Bölüm 22

41 1 0
                                    

Bugün Batur Astsubay ve Zeynep için hayatlarının en heyecanlı ve en mutlu günüydü. Artık aynı yastığa baş koyacak , birlikte yaşlanacaklardı. Birbirini sevenin her insanın kurduğu o masum hayal.

Bu hayali gerçekleştirmenin ilk adımı olan düğün günü gelip çatmıştı. Gelinlik/ damatlık alışverişine çıkacaklardı. Erkenden kalktı Batur Astsubay. Kahvaltısını yaptı, giyindi. Aynanın karşısına geçip saçlarını taradı. Zeynep'in hediye ettiği parfümden sıktı. Aynada şöyle bir baktı kendine. Gülümsedi. İşte o gün geldi diye geçirdi aklından. O sırada omzunda bir el hissetti. Annesiydi. Elini omzundaki annesinin elinin üzerine koydu.

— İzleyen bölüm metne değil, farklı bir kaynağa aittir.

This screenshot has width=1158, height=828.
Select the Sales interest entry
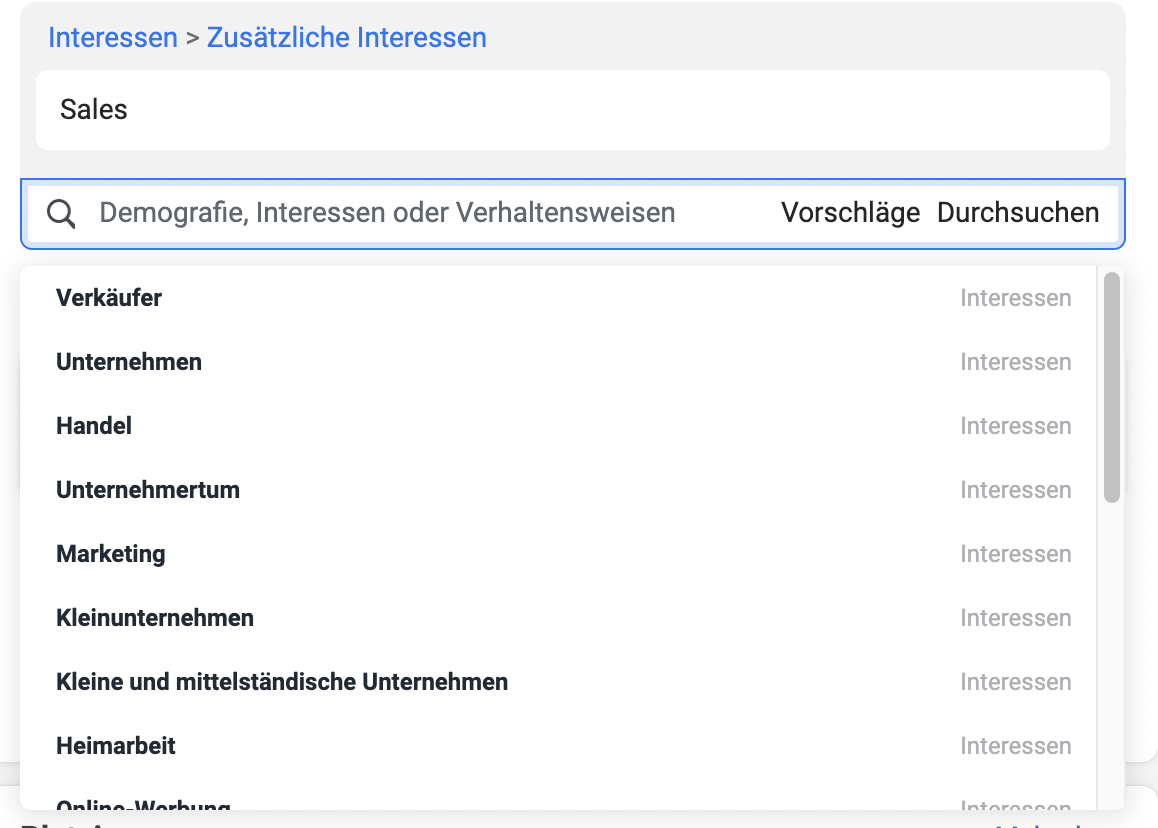94,110
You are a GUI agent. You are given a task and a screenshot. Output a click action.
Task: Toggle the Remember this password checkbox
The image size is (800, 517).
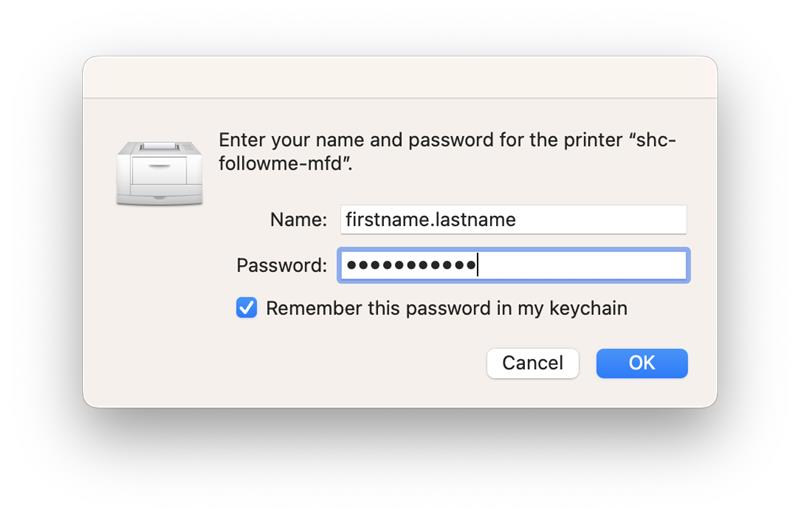(x=246, y=308)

Nasıl yakışıklı olmuş benim paşam.

Sahi mi anne ?

Aa sahi tabi oğlum. Sonunda bugünleri de gördük oğlum Çok şükür

Çok şükür annem çok şükür.

Ana oğul ne kaynatıyorsunuz yine ? Kız beklemekten ağaç olmuştur. Oğlum sana baba tavsiyesi kadınlar bekletmeye gelmez. Bugün bir bekletirsin bi bakmışsın 10 yıl sonra sen beni şu gün bekletmiştin deyiverir. Ömür boyu da unutmaz. Benden söylemesi.

Aşk olsun bey ben sana öyle mi yapıyorum ?

( Batur'a göz kırparak) : Yok canıım sen hiç yapar mısın öyle şey ?

Annecim babacım size doyum olmaz ama babam da haklı çok bekletmeyeyim Zeynep'i.

Annesi :

iyi peki madem ben geçireyim seni.

Babasına dönerek :

Babacım.

Görüşürüz oğlum .

Annesiyle birlikte koridorun sonundaki kapıya yürüdü. Kapının önüne çıkıp ayakkabılarını giydi. Annesi bir eliyle kapıyı tutup başını hafifçe ileri uzattı :

Dikkatli kullan oğlum.

Merak etme anne. Hadi Allah'a ısmarladık.

Güler güle oğlum.

Batur Astsubay merdivenleri indi. Evin önünde duran arabasına bindi. Zeynep'in evine doğru sürdü arabayı. Şanslı gününeydi. Trafik yoktu. Eve ulaşması uzun sürmedi. Kapının önüne gelip durdu. Aynada saçlarını düzeltti. Daha sonra arabadan inip zile bastı. Çok geçmeden ayak sesleri duyuldu. Kapıyı Zeynep açtı. Üzerinde siyah bir kot pantolon , beyaz düz bir T-shirt , altında da yine beyaz bir spor ayakkabı vardı. Kapıya yaslandı. Gülümseyerek :

Hoşgeldin.

Hoşbulduk Zeynep'im. Hazırsan çıkalım.

Tamam canım. Çantamı alayım çıkalım.

O sırada içeriden Zeynep'in annesi Hicran Hanım seslendi :

Kimmiş kızım gelen ?

"Batur'muş anne" dedikten sonra kapının önünden çekildi.

Hoşgeldin yavrum.

Hoşbulduk Hicran anne. Nasılsınız ?

Iyiyim oğlum. Hele bir de düğünümüzü yapalım hayırlısıyla. Daha da mutlu olacağım inşallah.

İçeri çantasını almaya giden Zeynep geri döndü.

Allah'a ısmarladık annecim

Hoşçakalın Hicran anne.

Güle güle yavrum.

Arabaya binip mağazaya doğru yola çıktılar.  Bür süre sonra mağazadaydılar.  İçeri girdiler. Güleryüzlü 50'li yaşlarda bir kadın karşıladı onları.